On one occasion many years ago the annoying sound turned out to be an old 1990s Christmas card with animated music stashed in my basement. It just wouldn’t die.
It started bleeping an anemic version of Jungle Bells that you could only hear at certain spots in the house. I thought I was going mad and tore the house apart in my quest for silence.
I have recently taken to wearing earplugs in my house just so I don’t have to hear most of this stuff.
If I do hear something it is generally pretty loud and I should probably pay attention.
I was thinking someone standing outside my window wearing a watch that had an alarm set for 3:30 a.m.
I don’t have anything rechargeable. But it must be something small hidden away somewhere. I did track down a sound once that came from old batteries in a tabletop water fountain that was up on a high shelf. But it was buzzing.
When I had to replace my wired smoke+CO detectors recently, I specifically ordered the “no-batteries” model. I figured the chances of having a fire and a power failure at the same time were not worth the guarantee of having the things howl at me to replace the batteries. FWIW, I also have a plug-in CO monitor that does have battery backup. At least I don’t have to climb a ladder to the ceiling to replace the battery!
I’m quite bothered by mysterious beeps but it usually turns out to be something outside.
PSA: If you have combined smoke and CO alarms, be aware of the different sounds. On mine, a smoke alarm is a constant series of deafeningly loud beeps; a CO alarm is a cycle of four beeps, pause, and four beeps. There will also be a quiet beep every few minutes or so indicating the need to replace the smoke/CO detector.

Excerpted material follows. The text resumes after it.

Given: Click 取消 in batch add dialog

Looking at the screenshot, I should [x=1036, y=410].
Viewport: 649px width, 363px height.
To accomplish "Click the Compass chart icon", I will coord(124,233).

I got a new smart window air conditioner last summer. It’s one of those U-shaped models that allows a sash window to be nearly closed down the middle, isolating the motor and compressor outside, behind the glass for quiet performance. As such, it is permanently mounted, year round.
So this winter has been a cold one, with several cold snaps below zero. Every time it drops belore zero, I hear a soft, intermittent beep. Took a while to track it down. Not sure why it’s beeping, we’ll find out when I turn it on next summer.
The first thing I checked was the CO alarm because I’m not sure what noise it makes. But I really knew it wasn’t that because these were not OMG EMERGENCY! beeps. They were quietish and if I had been asleep, I doubt I would have heard them.
I recently had some mysterious beeps, which would happen every few minutes. I first assumed it was a smoke detector, but standing near each smoke detector in turn didn’t reveal a culprit. Eventually, after several hours of sleuthing, it turned out to be my printer asking for permission to upgrade its firmware.
Look, Mr. Printer, your firmware is not that important. Just silently upgrade it if you want to. Or display a message and wait until I get around to noticing it. Or send the message to my PC. You’re not important enough to interrupt my day with beeps.
You’ve narrowed down the search area by the loudness of the beeps. Do a test with things you know you have that beep. Place them in different locations in your house and see how loud it needs to be for you to hear it from your bedroom. Just an idea.
You must understand this from the perspective of the printer developers. This is their mission, their livelihood – this what they live for! Keeping your printer firmware up to date is their career. So of course it’s at least as important as a fire warning. If they had their prefernces, if you didn’t upgrade the firmware by a certain time the printer would either stop working or, preferably, catch on fire to teach you a lesson!